[Exercise goal] Of the entries below, copy only those lines that contain the word "next".

─── Records for the task

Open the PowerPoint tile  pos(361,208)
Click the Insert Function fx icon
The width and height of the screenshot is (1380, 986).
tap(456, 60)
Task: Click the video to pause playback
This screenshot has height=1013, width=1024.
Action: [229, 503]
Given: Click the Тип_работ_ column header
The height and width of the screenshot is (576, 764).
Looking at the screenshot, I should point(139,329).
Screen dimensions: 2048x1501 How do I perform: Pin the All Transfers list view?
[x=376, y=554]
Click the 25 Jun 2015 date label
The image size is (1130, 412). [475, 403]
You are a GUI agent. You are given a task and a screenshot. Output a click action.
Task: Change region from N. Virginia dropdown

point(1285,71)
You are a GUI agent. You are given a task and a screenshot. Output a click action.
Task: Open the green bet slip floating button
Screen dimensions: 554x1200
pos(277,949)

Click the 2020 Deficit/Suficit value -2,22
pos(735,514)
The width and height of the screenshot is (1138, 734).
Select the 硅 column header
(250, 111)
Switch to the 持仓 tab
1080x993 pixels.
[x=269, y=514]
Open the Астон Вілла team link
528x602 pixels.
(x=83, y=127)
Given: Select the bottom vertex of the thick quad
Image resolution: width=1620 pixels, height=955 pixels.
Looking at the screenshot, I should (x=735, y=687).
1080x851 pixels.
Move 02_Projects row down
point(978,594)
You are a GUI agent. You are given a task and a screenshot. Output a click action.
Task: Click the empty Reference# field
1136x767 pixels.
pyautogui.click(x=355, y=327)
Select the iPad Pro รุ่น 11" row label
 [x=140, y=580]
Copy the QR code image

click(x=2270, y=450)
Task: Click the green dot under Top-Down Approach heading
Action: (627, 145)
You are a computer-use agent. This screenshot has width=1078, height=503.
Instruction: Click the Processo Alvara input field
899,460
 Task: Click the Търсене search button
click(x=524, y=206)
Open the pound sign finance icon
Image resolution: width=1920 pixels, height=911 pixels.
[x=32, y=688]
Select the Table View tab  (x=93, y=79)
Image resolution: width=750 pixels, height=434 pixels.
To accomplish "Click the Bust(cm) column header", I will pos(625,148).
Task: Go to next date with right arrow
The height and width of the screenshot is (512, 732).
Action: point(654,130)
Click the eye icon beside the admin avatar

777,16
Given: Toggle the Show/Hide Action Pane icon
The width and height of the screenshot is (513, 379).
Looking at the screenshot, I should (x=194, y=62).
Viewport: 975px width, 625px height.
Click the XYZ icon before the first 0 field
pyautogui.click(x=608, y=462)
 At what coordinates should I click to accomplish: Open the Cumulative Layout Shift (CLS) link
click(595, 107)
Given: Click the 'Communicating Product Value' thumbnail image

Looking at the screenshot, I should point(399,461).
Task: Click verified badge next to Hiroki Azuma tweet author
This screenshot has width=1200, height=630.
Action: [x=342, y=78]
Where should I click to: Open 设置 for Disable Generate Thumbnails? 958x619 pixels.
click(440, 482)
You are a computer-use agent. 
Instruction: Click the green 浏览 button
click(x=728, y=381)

──────

[The completed task]
Task: Go to next date with right arrow
Task: Click verified badge next to Hiroki Azuma tweet author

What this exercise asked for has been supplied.